And when I was sixteen, and my sister was fourteen, the baby came.


I


1


Libby picks the letter up off the doormat. She turns it in her hands. It looks very formal; the envelope is cream in colour, made of high-grade paper, and feels as though it might even be lined with tissue. The postal frank says ‘Smithkin Rudd & Royle Solicitors Chelsea Manor Street SW3’.

She takes the letter into the kitchen and sits it on the table while she fills the kettle and puts a teabag in a mug. Libby is pretty sure she knows what’s in the envelope. She turned twenty-five last month. She’s been subconsciously waiting for this envelope. But now it’s here she’s not sure she can face opening it.

She picks up her phone and calls her mother.

‘Mum,’ she says. ‘It’s here. The letter from the trustees.’

She hears a silence at the other end of the line. She pictures her mum in her own kitchen, a thousand miles away in Dénia: pristine white units, lime-green colour-coordinated kitchen accessories, sliding glass doors on to a small terrace with a distant view to the Mediterranean, her phone held to her ear in the crystal-studded case that she refers to as her bling.
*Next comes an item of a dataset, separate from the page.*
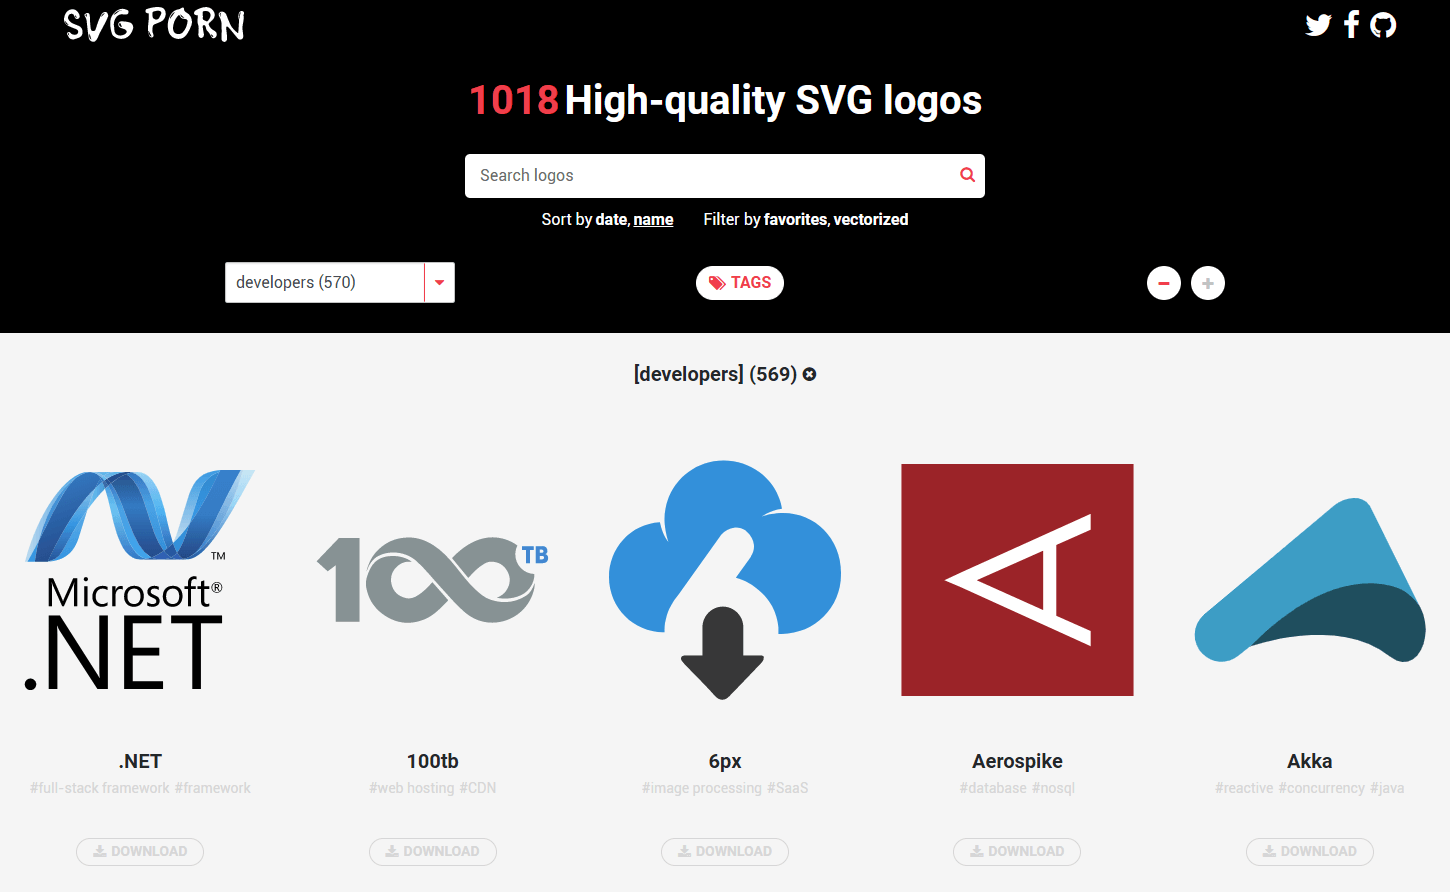Viewport: 1450px width, 892px height.
Task: Select the Akka logo thumbnail
Action: point(1309,580)
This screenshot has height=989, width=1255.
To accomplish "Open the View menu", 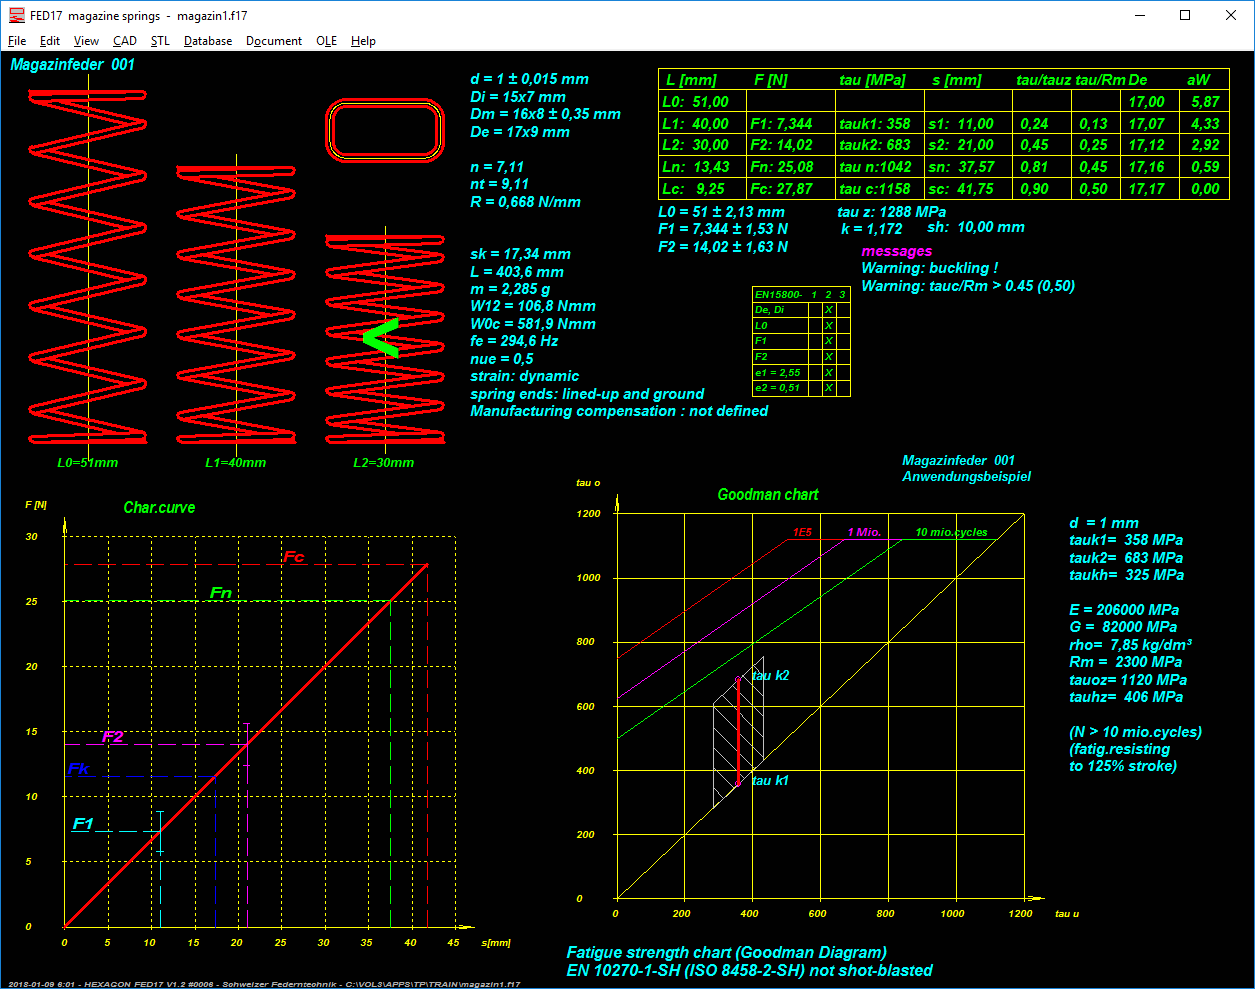I will pos(86,41).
‘Oh,’ she says. ‘Right. Gosh. Have you opened it?’

‘No. Not yet. I’m just having a cup of tea first.’

‘Right,’ she says again. Then she says, ‘Shall I stay on the line? While you do it?’

‘Yes,’ says Libby. ‘Please.’

She feels a little breathless, as she sometimes does when she’s just about to stand up and give a sales presentation at work, like she’s had a strong coffee. She takes the teabag out of the mug and sits down. Her fingers caress the corner of the envelope and she inhales.

‘OK,’ she says to her mother, ‘I’m doing it. I’m doing it right now.’

Her mum knows what’s in here. Or at least she has an idea, though she was never told formally what was in the trust. It might, as she has always said, be a teapot and a ten-pound note.

Libby clears her throat and slides her finger under the flap. She pulls out a sheet of thick cream paper and scans it quickly:

To Miss Libby Louise Jones

As trustee of the Henry and Martina Lamb Trust created on 12 July 1977, I propose to make the distribution from it to you described in the attached schedule …

She puts down the covering letter and pulls out the accompanying paperwork.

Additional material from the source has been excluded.